(Beginning of RECORDS SUPPLIED)

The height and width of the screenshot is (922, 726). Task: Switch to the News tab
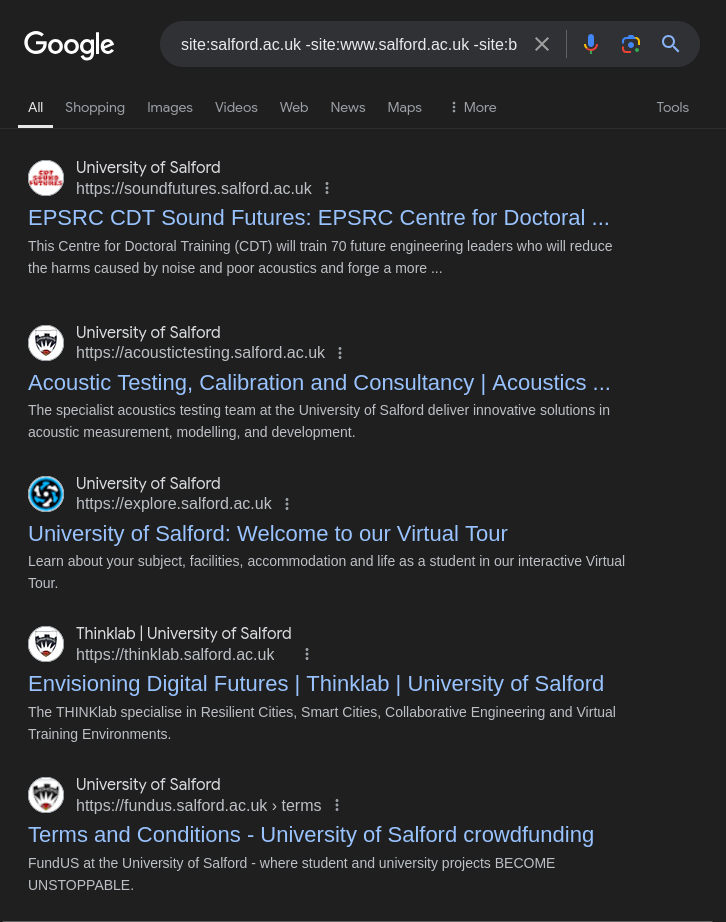point(348,107)
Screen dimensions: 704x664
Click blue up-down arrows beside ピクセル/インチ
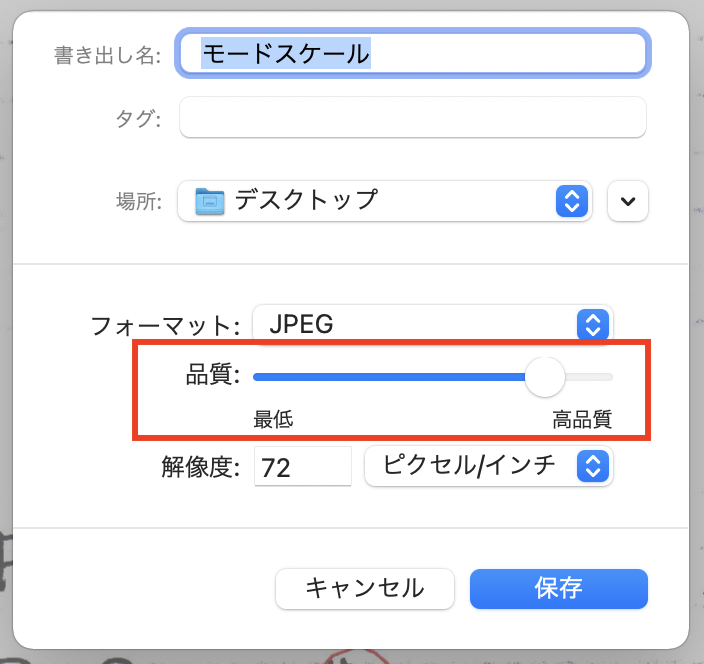click(x=592, y=466)
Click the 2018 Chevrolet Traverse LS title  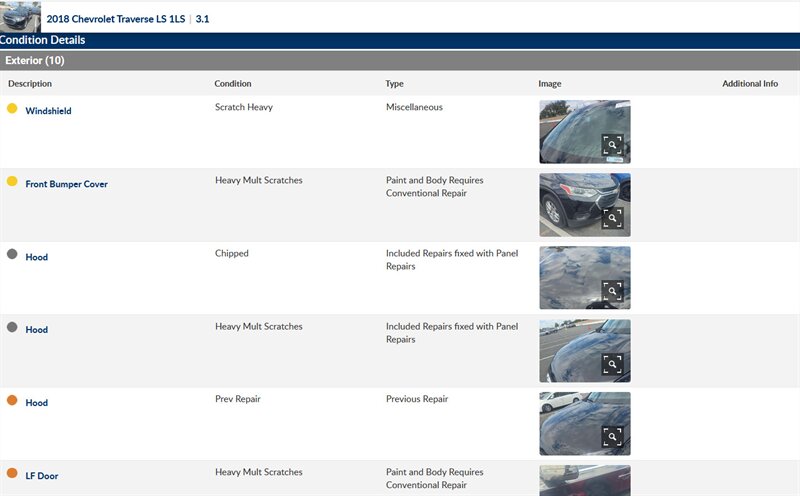pos(116,19)
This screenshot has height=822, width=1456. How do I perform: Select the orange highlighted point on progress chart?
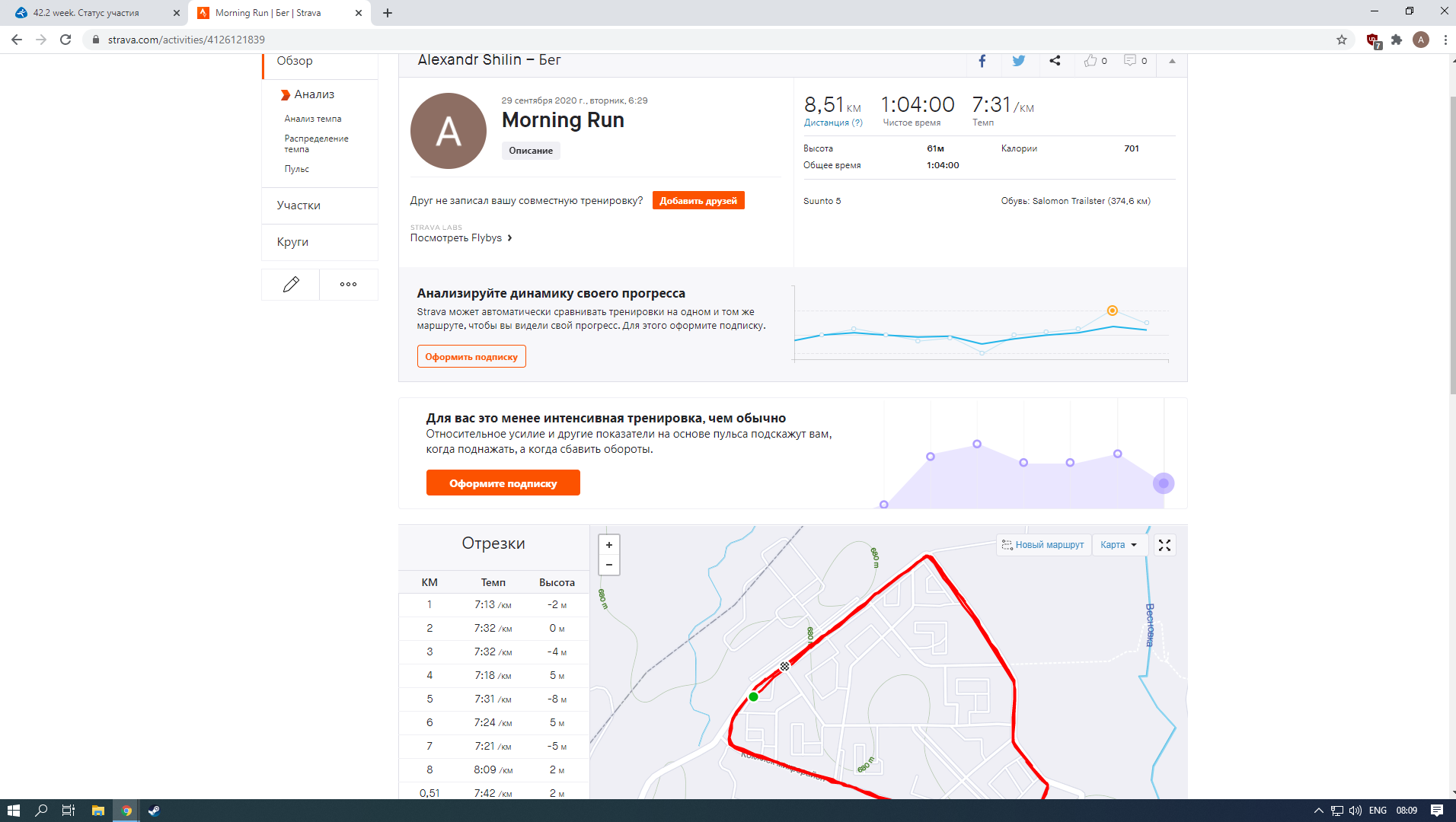[x=1113, y=311]
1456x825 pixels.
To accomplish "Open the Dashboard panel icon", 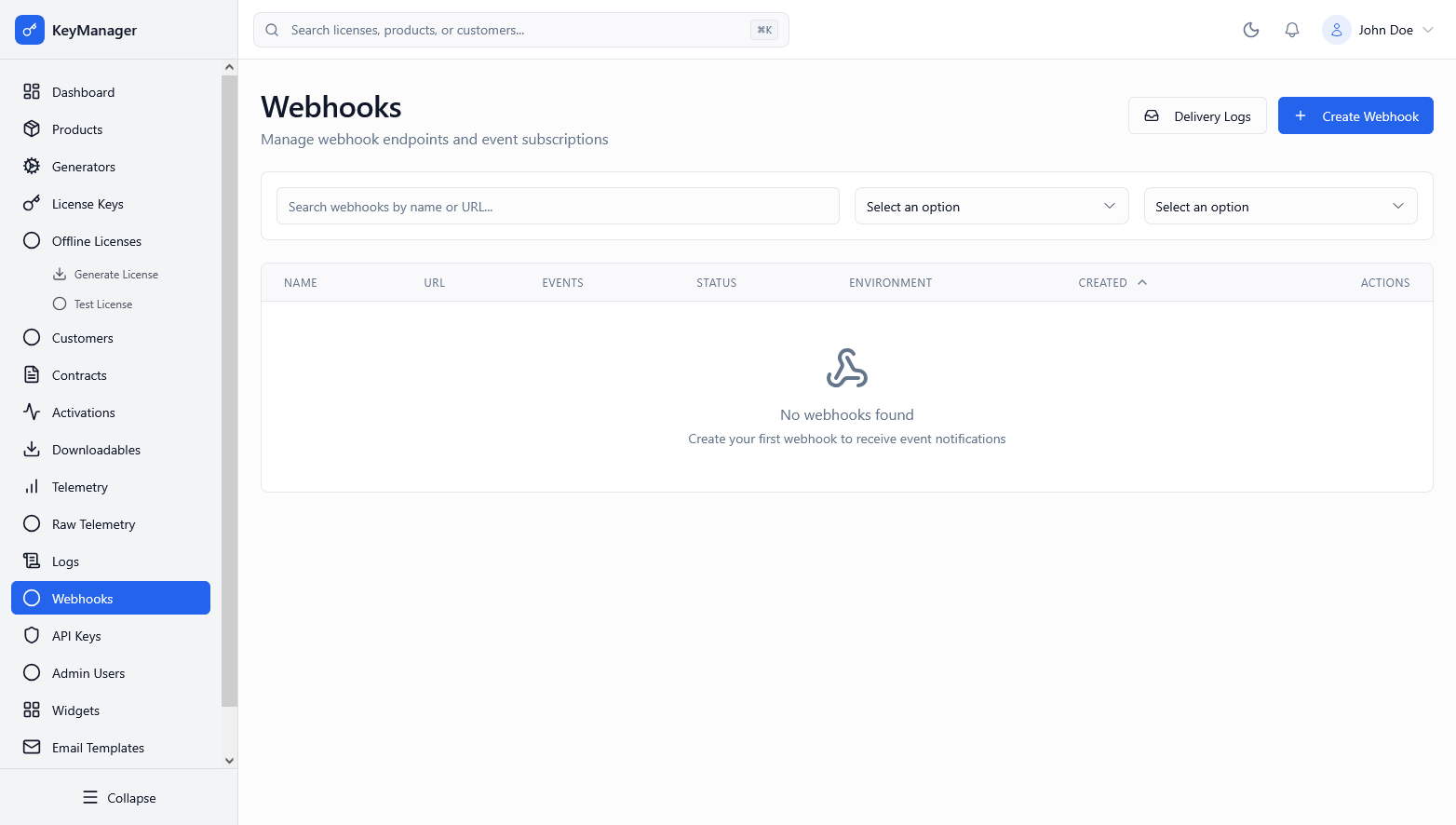I will [x=31, y=91].
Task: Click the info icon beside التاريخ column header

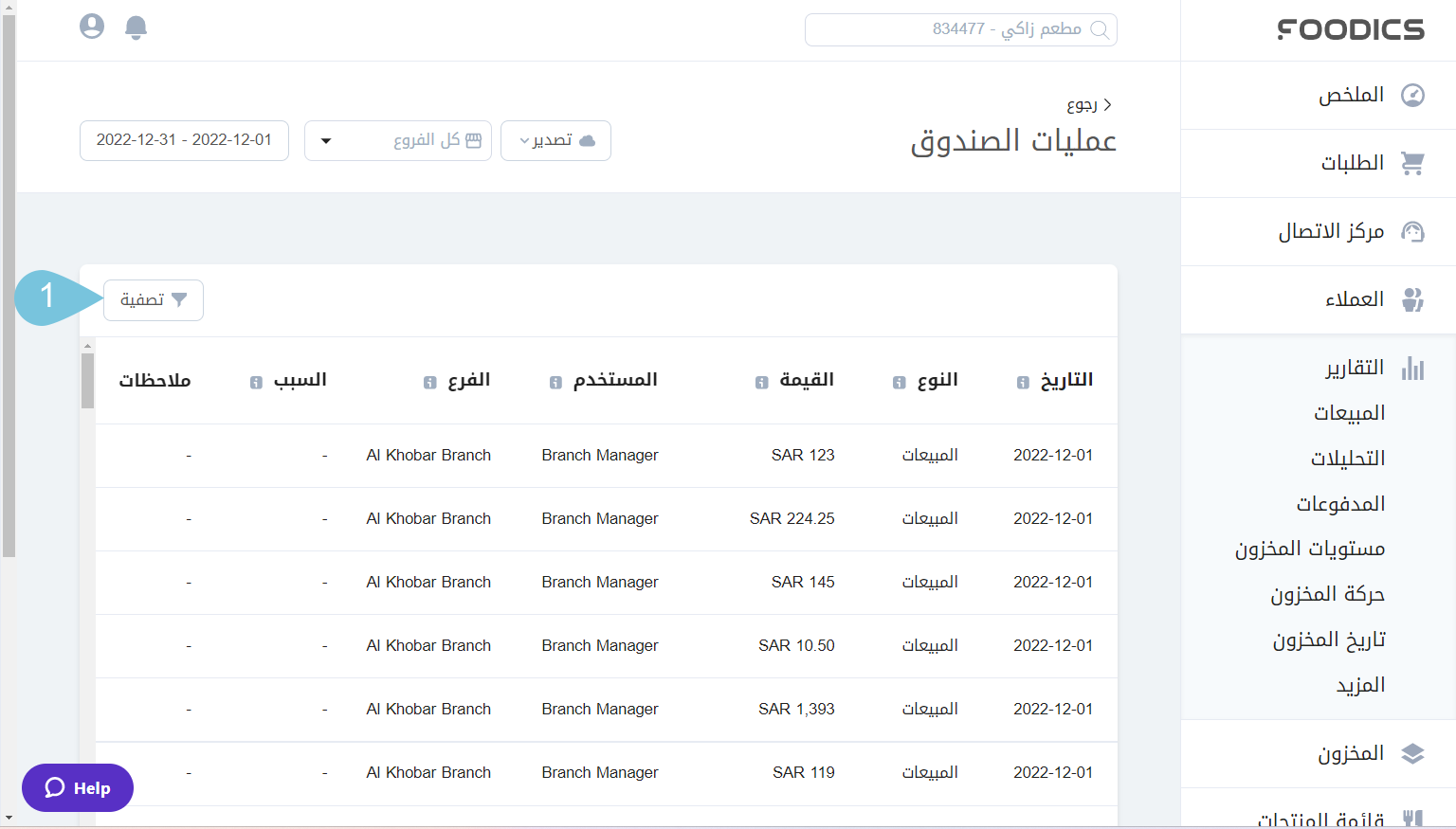Action: [x=1021, y=382]
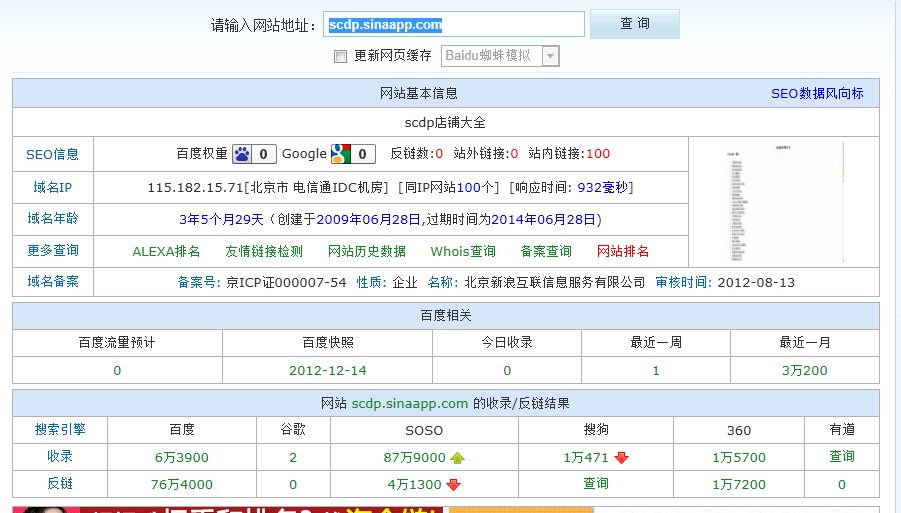Click the website preview thumbnail
Viewport: 901px width, 513px height.
784,202
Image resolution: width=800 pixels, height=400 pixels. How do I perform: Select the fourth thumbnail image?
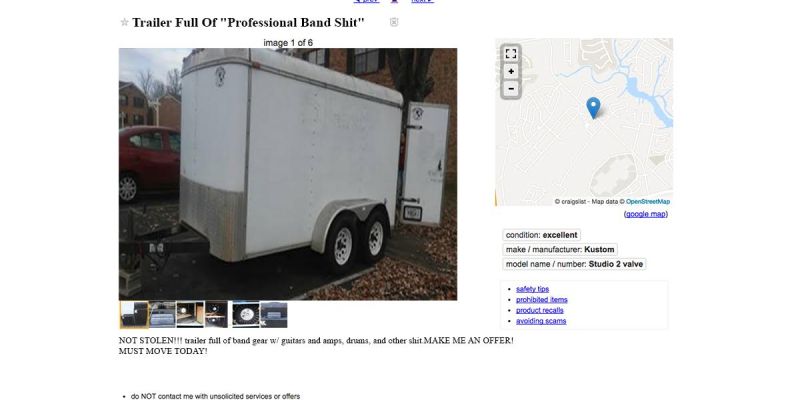[x=217, y=314]
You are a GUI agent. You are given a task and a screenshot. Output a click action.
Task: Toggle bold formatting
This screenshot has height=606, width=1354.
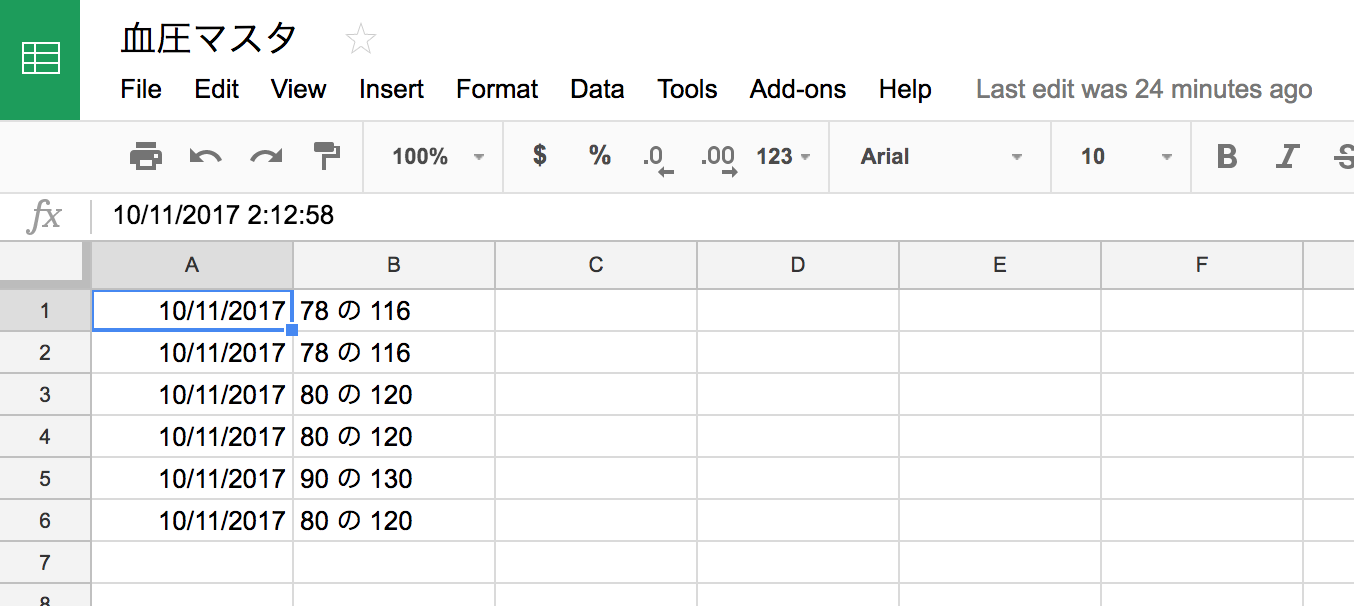click(1226, 156)
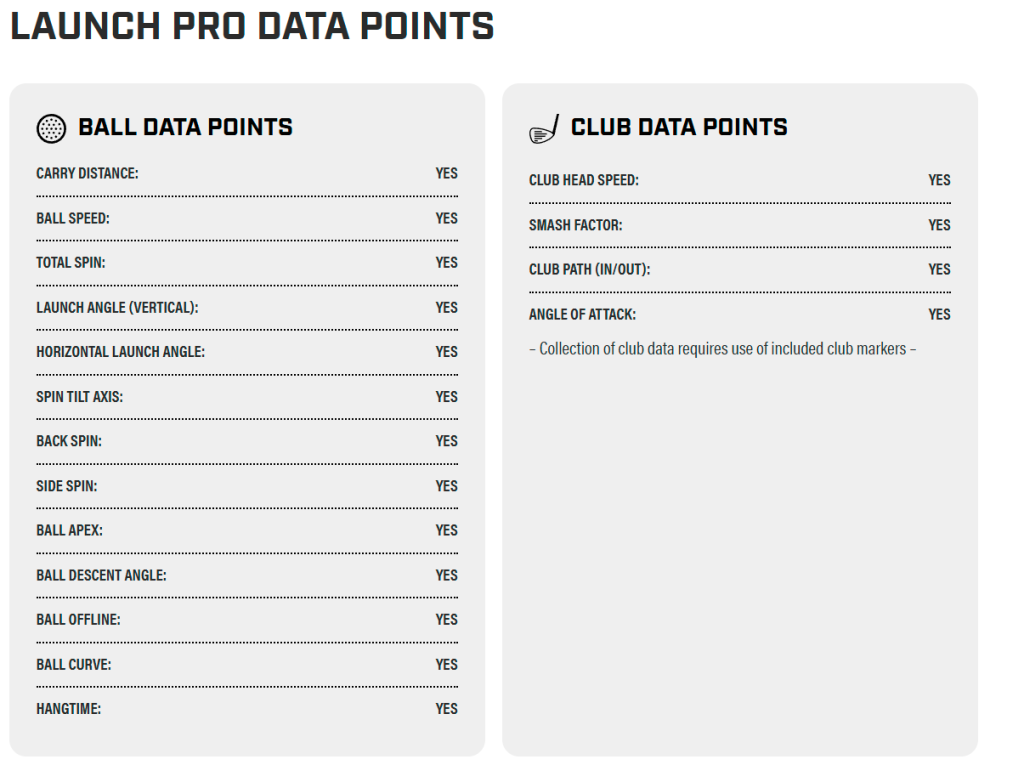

(End of RECORDS SUPPLIED)

### TASK GOAL
From the line with "Task: Click the" through the final line of the records above, return each line exactly and nothing else. Pictures are to be skipped.

### ANSWER TO THE PROBLEM
Task: Click the info icon beside التاريخ column header

Action: [x=1021, y=382]
Click the website preview thumbnail
Viewport: 901px width, 513px height.
784,202
Image resolution: width=800 pixels, height=400 pixels. How do I perform: Select the fourth thumbnail image?
[x=217, y=314]
You are a GUI agent. You are given a task and a screenshot. Output a click action.
Task: Toggle bold formatting
This screenshot has height=606, width=1354.
click(1226, 156)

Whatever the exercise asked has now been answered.